‘Sunnylands’ ahead? Partnership a catalyst for Asian democracy

     

Democracy generates economic dividends by aligning incentives and spontaneous solutions. That at least was the assertion of the Myanmar Economic Resilience and Reform Plan (MERRP), which the National League for Democracy government was poised to implement shortly before the 2021 military coup, said Professor Sean Turnell, a former Special Economic Consultant to the Myanmar State Counsellor.

In short, democracy comprises both the ends of policy and the vehicle for its implementation, he told this week’s Sunnylands Initiative forum (above), hosted by the United States Studies Centre and the National Endowment for Democracy (NED).

“The protection of democratic norms and universal values provides a foundation for the security of all Indo-Pacific nations,” said NED President and CEO Damon Wilson. “Dialogue between our nations’ independent civil societies on equal footing is a key step in establishing where the challenges and opportunities for partnership lie, making this third Sunnylands Initiative a catalyst for action and democratic partnership.”

The panel was moderated by USSC CEO Dr. Michael Green, and speakers included Ambassador Yukio Takasu, chair of Future of Democracy Study Project and Former Permanent Representative of Japan to the United Nations; Dr. Sook Jong Lee of Sungkyunkwan University; and Dr. Henry Ivarature of Australian National University.

The U.S. and Australia “both on their own and as allies, are indispensable bedrocks for supporting democratic governance with partners and allies in the region,” said Dr. Green, “But we cannot do it alone. We need to respectfully listen to neighbors in our region, engage in dialogue, and work together to find solutions to the challenges we face.”

In From Development to Democracy: The Transformations of Modern Asia,” Dan Slater and Joseph Wong seek to explain why democracy emerged in some countries, has been tried in others and is unlikely to take root in China, notes the University of Maryland’s Warren I. Cohen, author of “East Asia at the Center.” They argue persuasively that some regimes are capable of moving from authoritarian forms of government to democracy, he writes for The Post:

In Japan, Taiwan and South Korea, strong institutions were built to help ensure that neither national stability nor the interests of the political elite would be threatened by free and fair elections.
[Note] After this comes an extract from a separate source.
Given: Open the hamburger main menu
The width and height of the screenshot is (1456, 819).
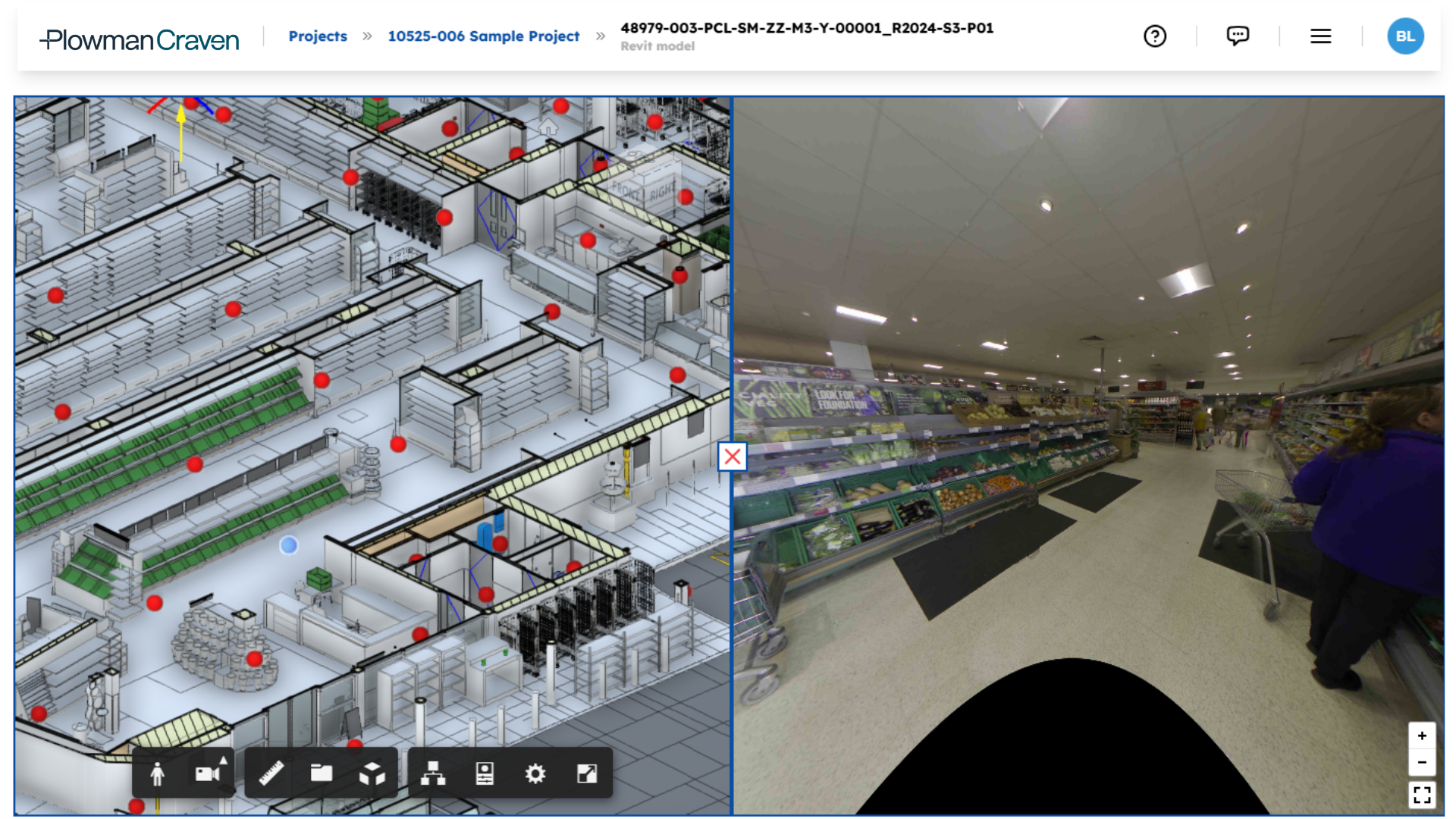Looking at the screenshot, I should point(1320,36).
At the apex of their power, leaders in these countries recognized signals of incipient decline and concluded that democratic reforms would allow them to keep, and perhaps even increase, their power.

A few comparative political theorists have advocated for a combination of Confucianism and democratic thought as a viable alternative to liberal democracy, says Berggruen Institute fellow Inho Choi. In particular, Sungmoon Kim of the City University of Hong Kong has advocated what he calls “public reason Confucian democracy,” which is based on actual democratic practices in South Korea. Even supposedly Western democratic principles, Kim argues, can be enhanced by using the resources of Chinese civilization, he writes for Noema:

Kim argues that unlike in many post-communist societies where civic activism subsided after institutional democratization was achieved, Korean civil society drew from its Confucian legacies to build a thriving ethical civil society during its period of democratic consolidation. Inspired by the Neo-Confucian ideal of moral agents who have an active duty to rectify the wrongs of public institutions, Korea’s ethical civil society has functioned as a government evaluator and acted to remove unfit rulers when their corruption decidedly compromised the legitimacy of the state and sovereignty of the people, like the 2016-17 candlelight protests that led to then-President Park Geun-hye stepping down. 

South Korea is a key U.S. ally and a democracy, proving that Confucian-inflected democratic governance is not necessarily antithetical to the West, Choi suggests.